- **SOURCE DOCUMENT**
I'm a physician who frequently gets into religious discussions with my patients. I tell them I think religion is a set of beliefs and a ritual structure used by individuals or groups of individuals to communicate with God. I believe that religion is the language people use to speak to God and the language God uses to speak back to people. If a person truly believes in an almighty God, he or she must accept that such a God is almighty enough to understand all languages and therefore receptive to all people of good heart, no matter what religion they use to communicate with God. Therefore, I believe we must validate and accept everyone's religion. Mine is the right one for me, but I have to accept that yours is the right one for you. Finally, I take the position that anyone who doesn't accept this line of reasoning doesn't truly believe in an almighty God and is simply using religion to hide their atheism!
- A., Palm Beach Gardens, Fla., via e-mail
Well, A., let me respectfully urge you to stick to doctoring and leave theology to theologians.
I'm impressed that you're motivated to think about big questions. When I go to see my doctor, we mainly talk about golf and my prostate. Your patients are lucky, but let me encourage you to reconsider some of your positions.
First off, the fact that God understands all languages doesn't mean that all religions are equally true. It could just mean that God understands the languages they use to say false things. I've often used the metaphor that the many religions of the world are like many paths up the same mountain. Proponents all reach the top, even though they take different routes. This is your point, but it's not exactly mine, and it is not true.
What I believe, and what reason confirms, is that there is a central core of ethical beliefs necessary for the thriving of human beings and their cultures. These are rationally verifiable ethical norms, and they are accessible to people of faith as well as atheists.
For example, the Golden Rule of doing unto others what you would have them do unto you appears in many religions and many secular ethical theories. Any religion, or secular ethical theory, that incorporates such basic rational ethical elements is true; it's a valid, trusted way up the mountain to the ultimate human flourishing, whether that flourishing is described as salvation, release from reincarnation, enlightenment, moral virtue or eternal life in the World to Come. Such religions are all true because goodness is true, and goodness is not a mere parochial teaching. Goodness is a rational human virtue that's also at the core of every true faith.

- **ENTRIES PROVIDED**
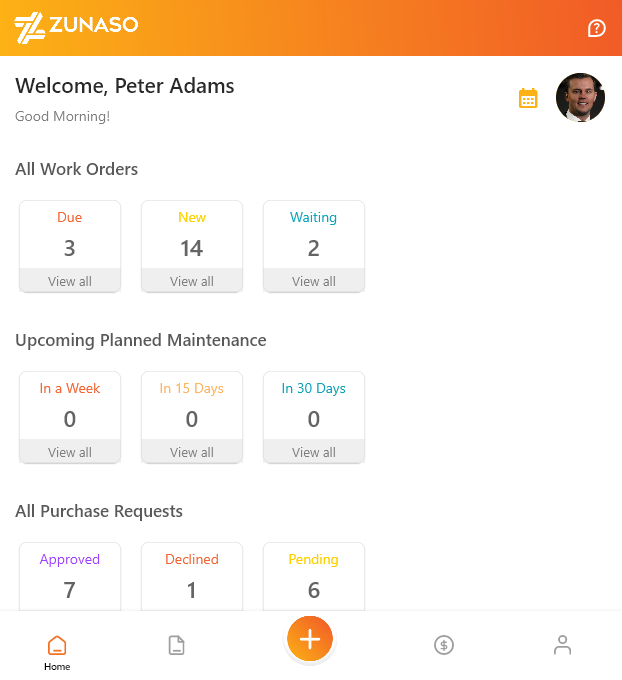
Task: View all Waiting work orders
Action: pyautogui.click(x=314, y=281)
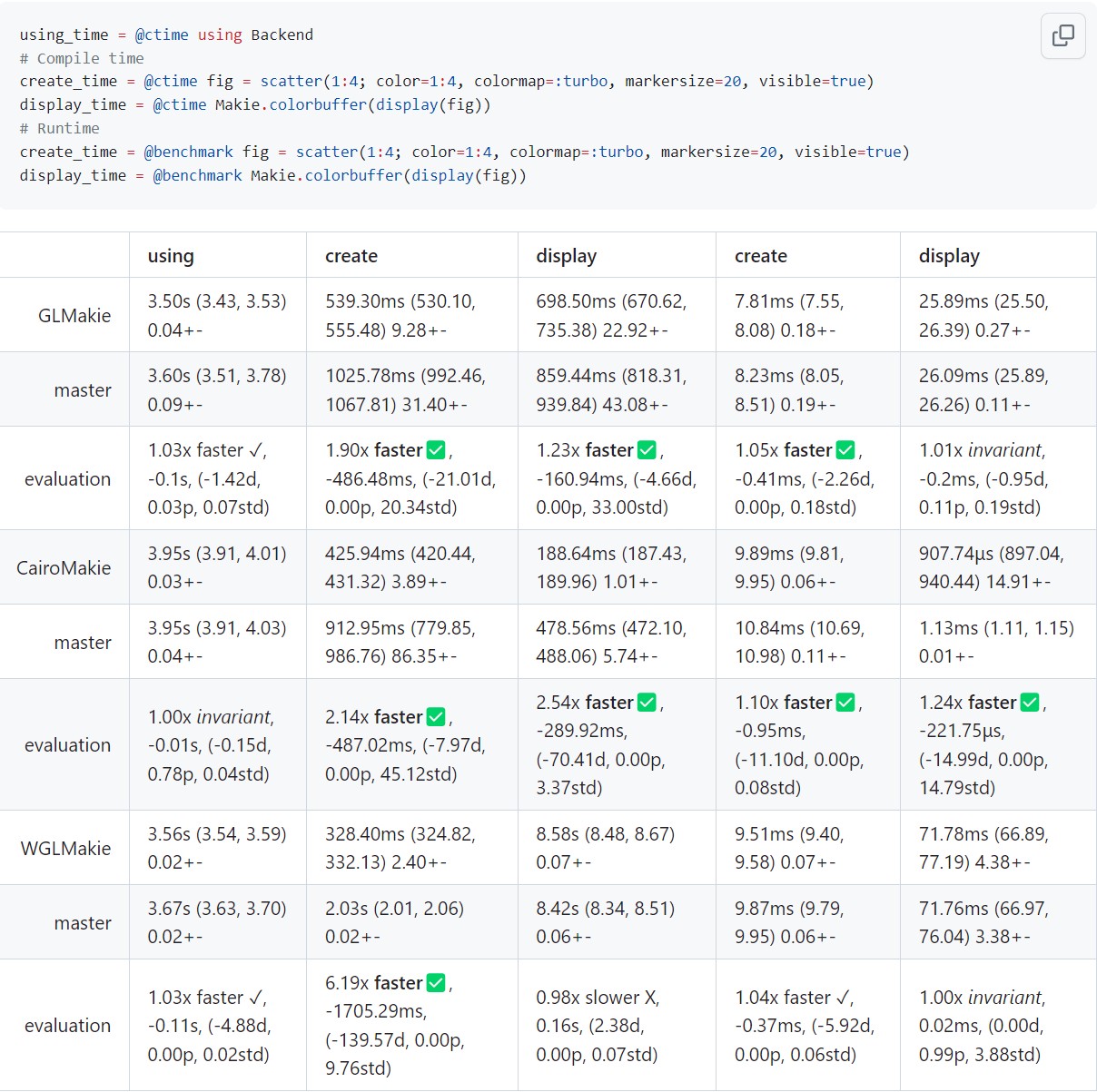Click the '# Compile time' comment line
This screenshot has height=1092, width=1097.
(82, 58)
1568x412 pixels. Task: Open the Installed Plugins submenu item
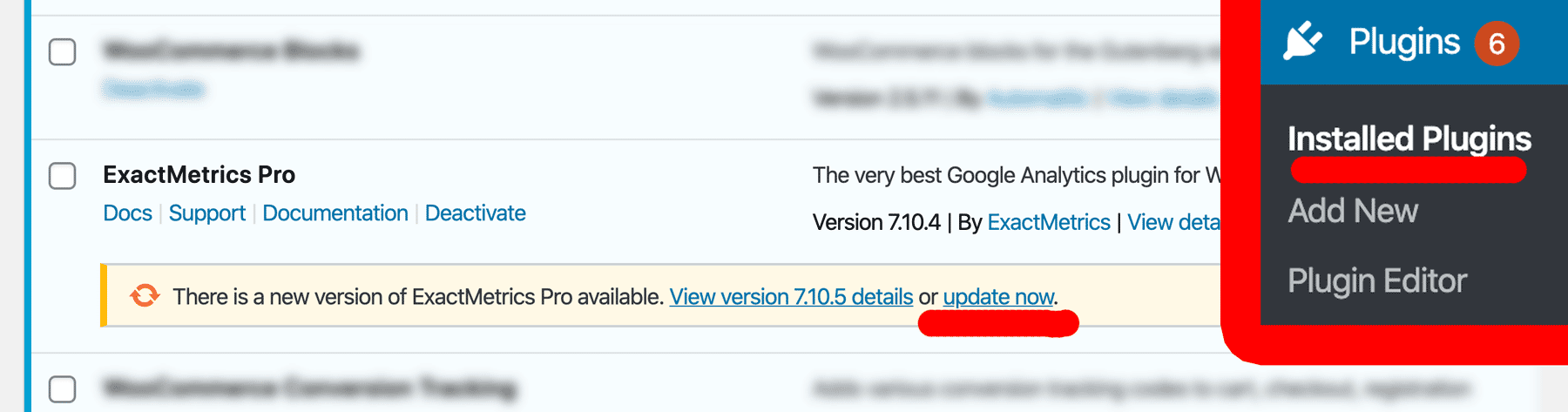(x=1409, y=138)
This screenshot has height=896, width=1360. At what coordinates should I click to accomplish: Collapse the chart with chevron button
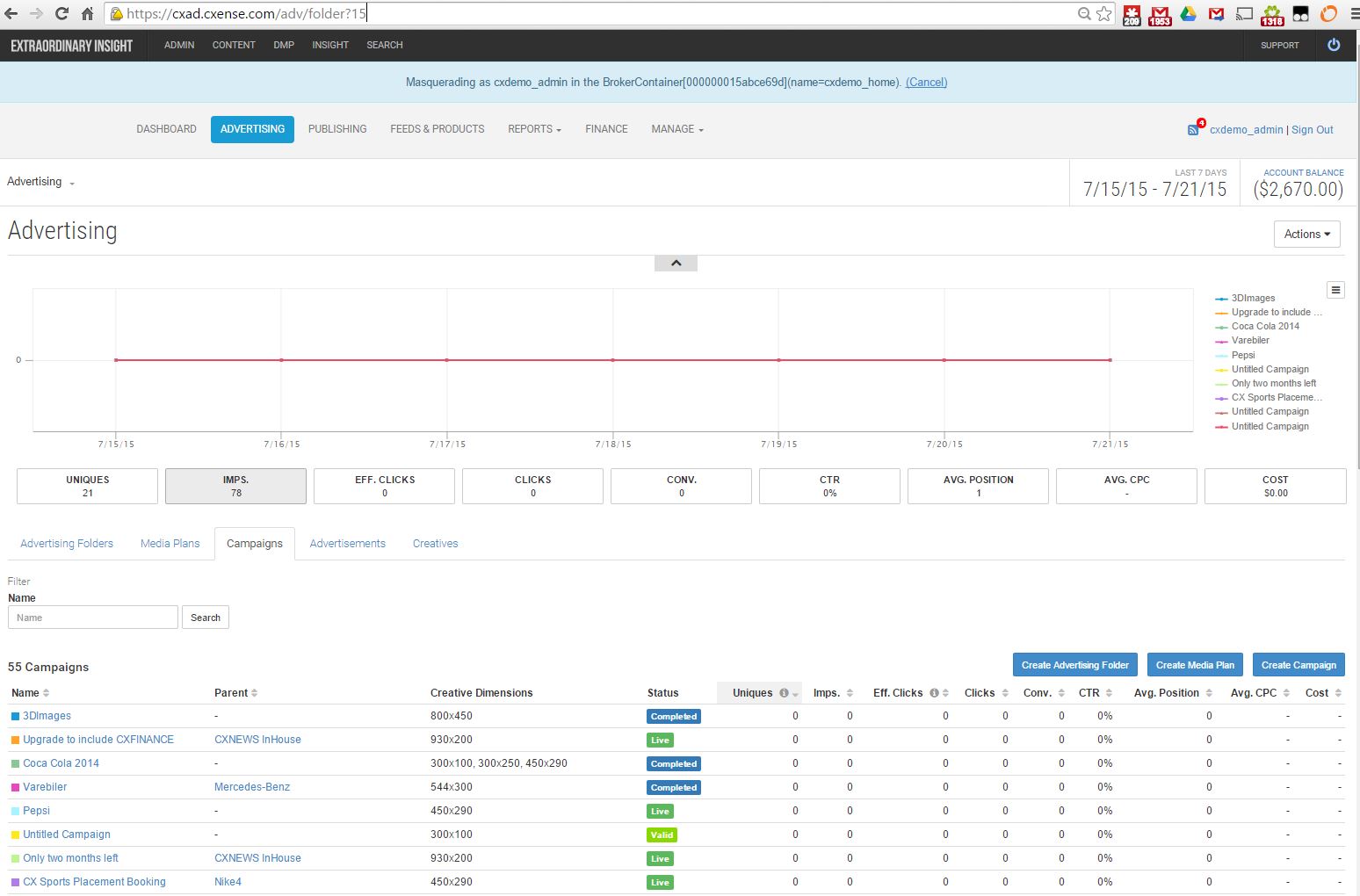(676, 264)
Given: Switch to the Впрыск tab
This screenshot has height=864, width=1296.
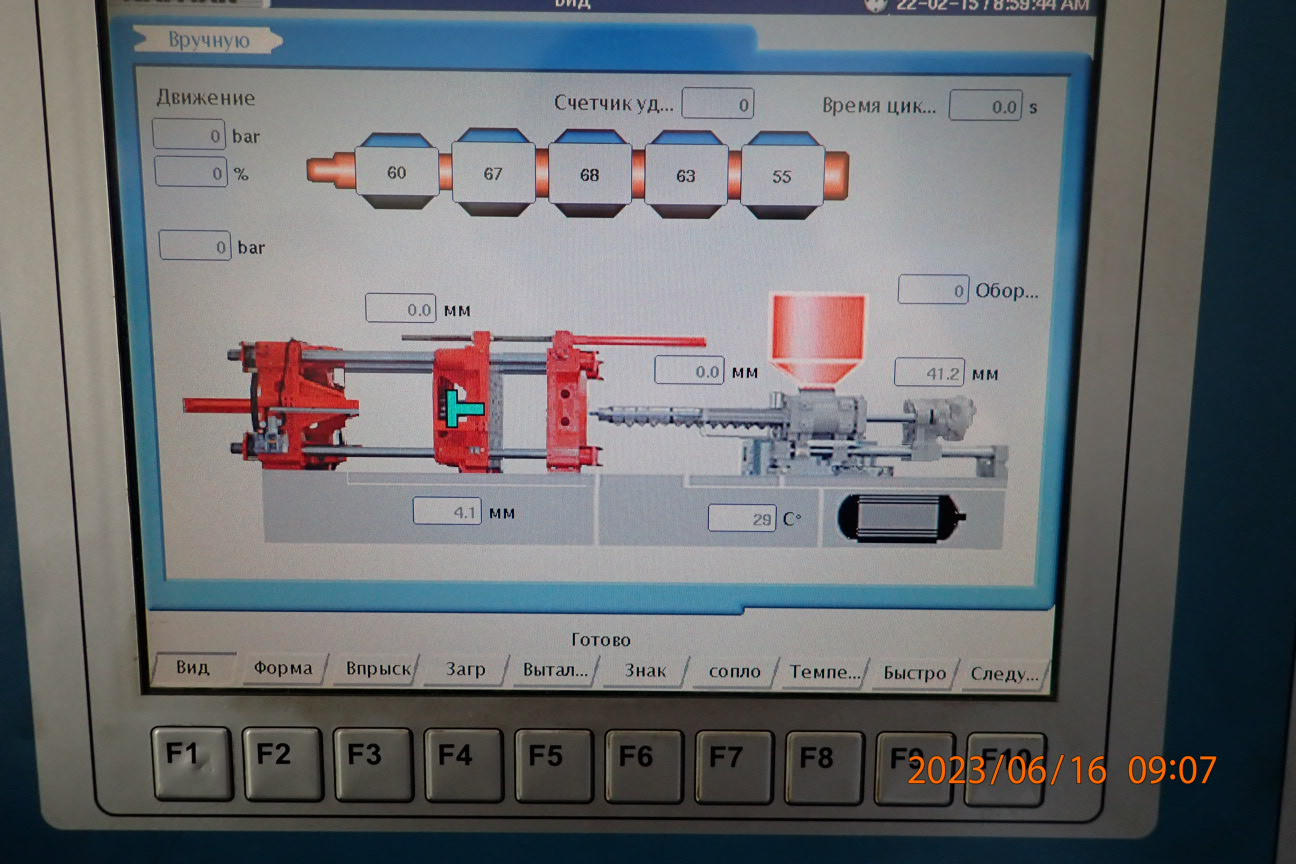Looking at the screenshot, I should tap(378, 669).
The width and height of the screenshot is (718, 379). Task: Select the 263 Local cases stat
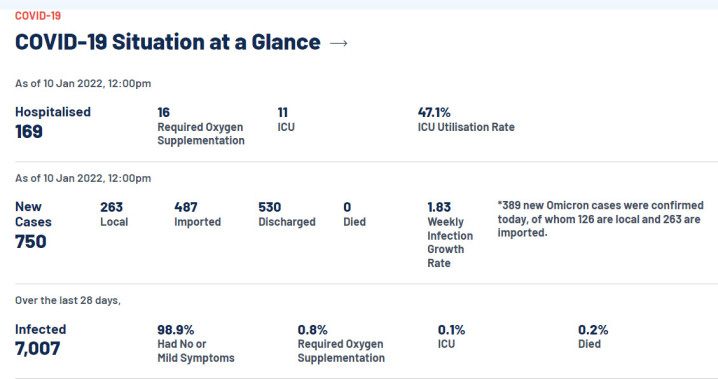point(114,214)
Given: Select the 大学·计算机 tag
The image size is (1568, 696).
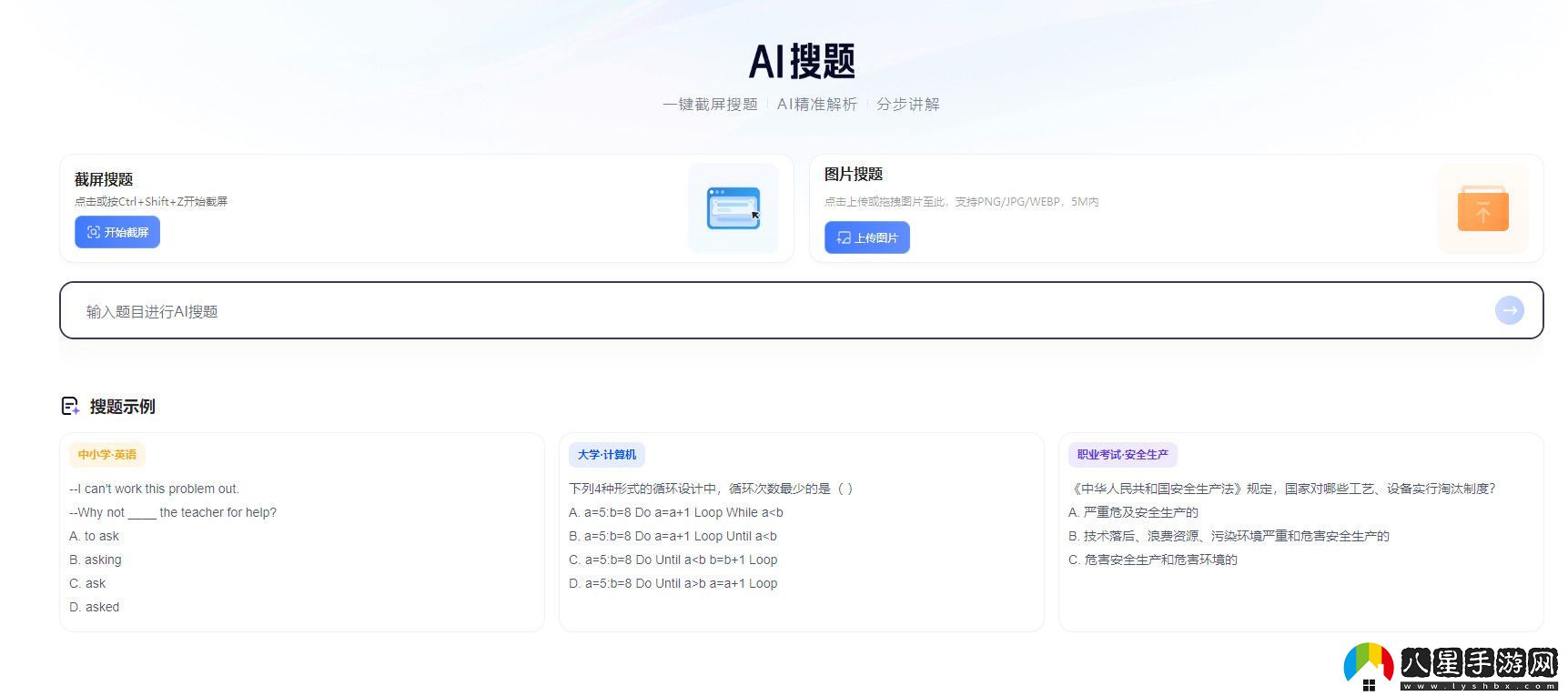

- **PROBLEM STATEMENT**
Retype everything in the text on religion above from "I'm impressed that" down to "is not true.".

- **RESPONSE AREA**
I'm impressed that you're motivated to think about big questions. When I go to see my doctor, we mainly talk about golf and my prostate. Your patients are lucky, but let me encourage you to reconsider some of your positions.
First off, the fact that God understands all languages doesn't mean that all religions are equally true. It could just mean that God understands the languages they use to say false things. I've often used the metaphor that the many religions of the world are like many paths up the same mountain. Proponents all reach the top, even though they take different routes. This is your point, but it's not exactly mine, and it is not true.